- [GIVEN TASK]
Please put every non-blank line of the records below into a JSON list of strings, one string per line.

════

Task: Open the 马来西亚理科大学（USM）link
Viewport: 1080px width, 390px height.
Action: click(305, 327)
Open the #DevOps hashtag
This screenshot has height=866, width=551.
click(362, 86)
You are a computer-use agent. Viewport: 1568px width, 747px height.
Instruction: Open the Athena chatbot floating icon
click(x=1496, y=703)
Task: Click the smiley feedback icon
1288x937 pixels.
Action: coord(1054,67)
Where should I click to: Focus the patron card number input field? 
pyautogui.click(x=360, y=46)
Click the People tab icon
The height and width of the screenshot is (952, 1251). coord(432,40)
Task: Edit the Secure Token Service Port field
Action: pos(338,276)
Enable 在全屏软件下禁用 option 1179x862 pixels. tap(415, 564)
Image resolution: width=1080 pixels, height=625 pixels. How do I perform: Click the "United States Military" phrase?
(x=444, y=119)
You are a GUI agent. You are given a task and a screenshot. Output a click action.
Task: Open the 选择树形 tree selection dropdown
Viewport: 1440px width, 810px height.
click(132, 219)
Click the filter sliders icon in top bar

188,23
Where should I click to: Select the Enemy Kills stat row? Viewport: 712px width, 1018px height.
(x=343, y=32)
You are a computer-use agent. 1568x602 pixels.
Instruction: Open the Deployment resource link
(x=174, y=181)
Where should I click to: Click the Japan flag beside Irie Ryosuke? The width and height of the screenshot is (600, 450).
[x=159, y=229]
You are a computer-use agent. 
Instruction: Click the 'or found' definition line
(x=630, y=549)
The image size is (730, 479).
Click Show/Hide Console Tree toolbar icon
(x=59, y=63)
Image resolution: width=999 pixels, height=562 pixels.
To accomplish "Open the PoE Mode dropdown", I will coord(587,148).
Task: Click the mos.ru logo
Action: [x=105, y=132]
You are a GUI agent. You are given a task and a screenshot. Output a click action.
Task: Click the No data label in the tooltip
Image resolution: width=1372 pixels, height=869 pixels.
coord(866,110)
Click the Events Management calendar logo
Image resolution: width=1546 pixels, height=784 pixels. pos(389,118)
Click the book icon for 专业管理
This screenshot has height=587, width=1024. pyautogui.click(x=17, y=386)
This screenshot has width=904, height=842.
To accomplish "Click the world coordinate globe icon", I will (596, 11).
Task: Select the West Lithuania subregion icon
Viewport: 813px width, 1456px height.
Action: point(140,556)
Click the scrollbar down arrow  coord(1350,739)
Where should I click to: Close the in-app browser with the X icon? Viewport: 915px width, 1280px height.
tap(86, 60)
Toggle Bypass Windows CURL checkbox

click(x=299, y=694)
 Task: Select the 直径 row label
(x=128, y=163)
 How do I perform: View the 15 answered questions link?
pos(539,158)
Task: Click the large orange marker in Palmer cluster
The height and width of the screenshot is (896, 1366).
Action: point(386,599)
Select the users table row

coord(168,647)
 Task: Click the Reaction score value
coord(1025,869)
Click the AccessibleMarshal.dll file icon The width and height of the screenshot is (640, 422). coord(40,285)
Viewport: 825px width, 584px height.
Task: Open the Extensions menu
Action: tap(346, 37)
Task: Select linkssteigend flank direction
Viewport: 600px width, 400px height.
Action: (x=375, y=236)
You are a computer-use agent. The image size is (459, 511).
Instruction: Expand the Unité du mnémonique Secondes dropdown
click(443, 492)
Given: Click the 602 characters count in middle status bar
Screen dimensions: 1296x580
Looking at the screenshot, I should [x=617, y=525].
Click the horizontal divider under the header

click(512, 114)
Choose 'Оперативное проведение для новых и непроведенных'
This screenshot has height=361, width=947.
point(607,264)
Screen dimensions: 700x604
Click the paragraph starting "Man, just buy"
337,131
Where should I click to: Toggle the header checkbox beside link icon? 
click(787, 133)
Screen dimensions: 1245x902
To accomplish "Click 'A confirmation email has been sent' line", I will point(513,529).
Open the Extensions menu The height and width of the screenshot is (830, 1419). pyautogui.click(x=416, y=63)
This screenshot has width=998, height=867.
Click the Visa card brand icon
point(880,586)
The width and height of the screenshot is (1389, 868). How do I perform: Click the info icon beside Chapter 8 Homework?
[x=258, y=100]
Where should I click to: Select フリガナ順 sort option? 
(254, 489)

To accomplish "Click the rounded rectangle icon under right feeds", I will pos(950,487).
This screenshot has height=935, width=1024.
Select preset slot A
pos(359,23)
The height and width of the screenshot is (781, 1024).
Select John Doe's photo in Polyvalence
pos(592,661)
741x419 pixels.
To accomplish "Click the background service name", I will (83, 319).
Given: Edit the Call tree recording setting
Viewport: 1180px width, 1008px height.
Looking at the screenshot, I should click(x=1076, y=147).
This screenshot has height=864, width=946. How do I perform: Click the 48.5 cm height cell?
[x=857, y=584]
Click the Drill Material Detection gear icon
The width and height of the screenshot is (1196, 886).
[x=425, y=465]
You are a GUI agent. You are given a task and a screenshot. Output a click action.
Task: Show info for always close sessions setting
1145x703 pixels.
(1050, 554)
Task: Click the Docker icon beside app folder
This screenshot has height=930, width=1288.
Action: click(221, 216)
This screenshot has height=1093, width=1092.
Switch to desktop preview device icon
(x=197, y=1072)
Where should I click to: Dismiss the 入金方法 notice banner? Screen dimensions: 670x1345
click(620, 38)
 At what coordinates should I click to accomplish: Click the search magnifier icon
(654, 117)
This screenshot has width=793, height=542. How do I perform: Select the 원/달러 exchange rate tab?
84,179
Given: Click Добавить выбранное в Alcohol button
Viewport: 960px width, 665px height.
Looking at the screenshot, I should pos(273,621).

════

- [OUTPUT BELOW]
[
  "Task: Open the 马来西亚理科大学（USM）link",
  "Viewport: 1080px width, 390px height.",
  "Action: click(305, 327)",
  "Open the #DevOps hashtag",
  "This screenshot has height=866, width=551.",
  "click(362, 86)",
  "You are a computer-use agent. Viewport: 1568px width, 747px height.",
  "Instruction: Open the Athena chatbot floating icon",
  "click(x=1496, y=703)",
  "Task: Click the smiley feedback icon",
  "1288x937 pixels.",
  "Action: coord(1054,67)",
  "Where should I click to: Focus the patron card number input field? ",
  "pyautogui.click(x=360, y=46)",
  "Click the People tab icon",
  "The height and width of the screenshot is (952, 1251). coord(432,40)",
  "Task: Edit the Secure Token Service Port field",
  "Action: pos(338,276)",
  "Enable 在全屏软件下禁用 option 1179x862 pixels. tap(415, 564)",
  "Image resolution: width=1080 pixels, height=625 pixels. How do I perform: Click the \"United States Military\" phrase?",
  "(x=444, y=119)",
  "You are a GUI agent. You are given a task and a screenshot. Output a click action.",
  "Task: Open the 选择树形 tree selection dropdown",
  "Viewport: 1440px width, 810px height.",
  "click(132, 219)",
  "Click the filter sliders icon in top bar",
  "188,23",
  "Where should I click to: Select the Enemy Kills stat row? Viewport: 712px width, 1018px height.",
  "(x=343, y=32)",
  "You are a computer-use agent. 1568x602 pixels.",
  "Instruction: Open the Deployment resource link",
  "(x=174, y=181)",
  "Where should I click to: Click the Japan flag beside Irie Ryosuke? The width and height of the screenshot is (600, 450).",
  "[x=159, y=229]",
  "You are a computer-use agent. ",
  "Instruction: Click the 'or found' definition line",
  "(x=630, y=549)",
  "The image size is (730, 479).",
  "Click Show/Hide Console Tree toolbar icon",
  "(x=59, y=63)",
  "Image resolution: width=999 pixels, height=562 pixels.",
  "To accomplish \"Open the PoE Mode dropdown\", I will coord(587,148).",
  "Task: Click the mos.ru logo",
  "Action: [x=105, y=132]",
  "You are a GUI agent. You are given a task and a screenshot. Output a click action.",
  "Task: Click the No data label in the tooltip",
  "Image resolution: width=1372 pixels, height=869 pixels.",
  "coord(866,110)",
  "Click the Events Management calendar logo",
  "Image resolution: width=1546 pixels, height=784 pixels. pos(389,118)",
  "Click the book icon for 专业管理",
  "This screenshot has height=587, width=1024. pyautogui.click(x=17, y=386)",
  "This screenshot has width=904, height=842.",
  "To accomplish \"Click the world coordinate globe icon\", I will (596, 11).",
  "Task: Select the West Lithuania subregion icon",
  "Viewport: 813px width, 1456px height.",
  "Action: point(140,556)",
  "Click the scrollbar down arrow  coord(1350,739)",
  "Where should I click to: Close the in-app browser with the X icon? Viewport: 915px width, 1280px height.",
  "tap(86, 60)",
  "Toggle Bypass Windows CURL checkbox",
  "click(x=299, y=694)",
  " Task: Select the 直径 row label",
  "(x=128, y=163)",
  " How do I perform: View the 15 answered questions link?",
  "pos(539,158)",
  "Task: Click the large orange marker in Palmer cluster",
  "The height and width of the screenshot is (896, 1366).",
  "Action: point(386,599)",
  "Select the users table row",
  "coord(168,647)",
  " Task: Click the Reaction score value",
  "coord(1025,869)",
  "Click the AccessibleMarshal.dll file icon The width and height of the screenshot is (640, 422). coord(40,285)",
  "Viewport: 825px width, 584px height.",
  "Task: Open the Extensions menu",
  "Action: tap(346, 37)",
  "Task: Select linkssteigend flank direction",
  "Viewport: 600px width, 400px height.",
  "Action: (x=375, y=236)",
  "You are a computer-use agent. The image size is (459, 511).",
  "Instruction: Expand the Unité du mnémonique Secondes dropdown",
  "click(443, 492)",
  "Given: Click the 602 characters count in middle status bar",
  "Screen dimensions: 1296x580",
  "Looking at the screenshot, I should [x=617, y=525].",
  "Click the horizontal divider under the header",
  "click(512, 114)",
  "Choose 'Оперативное проведение для новых и непроведенных'",
  "This screenshot has height=361, width=947.",
  "point(607,264)",
  "Screen dimensions: 700x604",
  "Click the paragraph starting \"Man, just buy\"",
  "337,131",
  "Where should I click to: Toggle the header checkbox beside link icon? ",
  "click(787, 133)",
  "Screen dimensions: 1245x902",
  "To accomplish \"Click 'A confirmation email has been sent' line\", I will point(513,529).",
  "Open the Extensions menu The height and width of the screenshot is (830, 1419). pyautogui.click(x=416, y=63)",
  "This screenshot has width=998, height=867.",
  "Click the Visa card brand icon",
  "point(880,586)",
  "The width and height of the screenshot is (1389, 868). How do I perform: Click the info icon beside Chapter 8 Homework?",
  "[x=258, y=100]",
  "Where should I click to: Select フリガナ順 sort option? ",
  "(254, 489)",
  "To accomplish \"Click the rounded rectangle icon under right feeds\", I will pos(950,487).",
  "This screenshot has height=935, width=1024.",
  "Select preset slot A",
  "pos(359,23)",
  "The height and width of the screenshot is (781, 1024).",
  "Select John Doe's photo in Polyvalence",
  "pos(592,661)",
  "741x419 pixels.",
  "To accomplish \"Click the background service name\", I will (83, 319).",
  "Given: Edit the Call tree recording setting",
  "Viewport: 1180px width, 1008px height.",
  "Looking at the screenshot, I should click(x=1076, y=147).",
  "This screenshot has height=864, width=946. How do I perform: Click the 48.5 cm height cell?",
  "[x=857, y=584]",
  "Click the Drill Material Detection gear icon",
  "The width and height of the screenshot is (1196, 886).",
  "[x=425, y=465]",
  "You are a GUI agent. You are given a task and a screenshot. Output a click action.",
  "Task: Show info for always close sessions setting",
  "1145x703 pixels.",
  "(1050, 554)",
  "Task: Click the Docker icon beside app folder",
  "This screenshot has height=930, width=1288.",
  "Action: click(221, 216)",
  "This screenshot has height=1093, width=1092.",
  "Switch to desktop preview device icon",
  "(x=197, y=1072)",
  "Where should I click to: Dismiss the 入金方法 notice banner? Screen dimensions: 670x1345",
  "click(620, 38)",
  " At what coordinates should I click to accomplish: Click the search magnifier icon",
  "(654, 117)",
  "This screenshot has width=793, height=542. How do I perform: Select the 원/달러 exchange rate tab?",
  "84,179",
  "Given: Click Добавить выбранное в Alcohol button",
  "Viewport: 960px width, 665px height.",
  "Looking at the screenshot, I should pos(273,621)."
]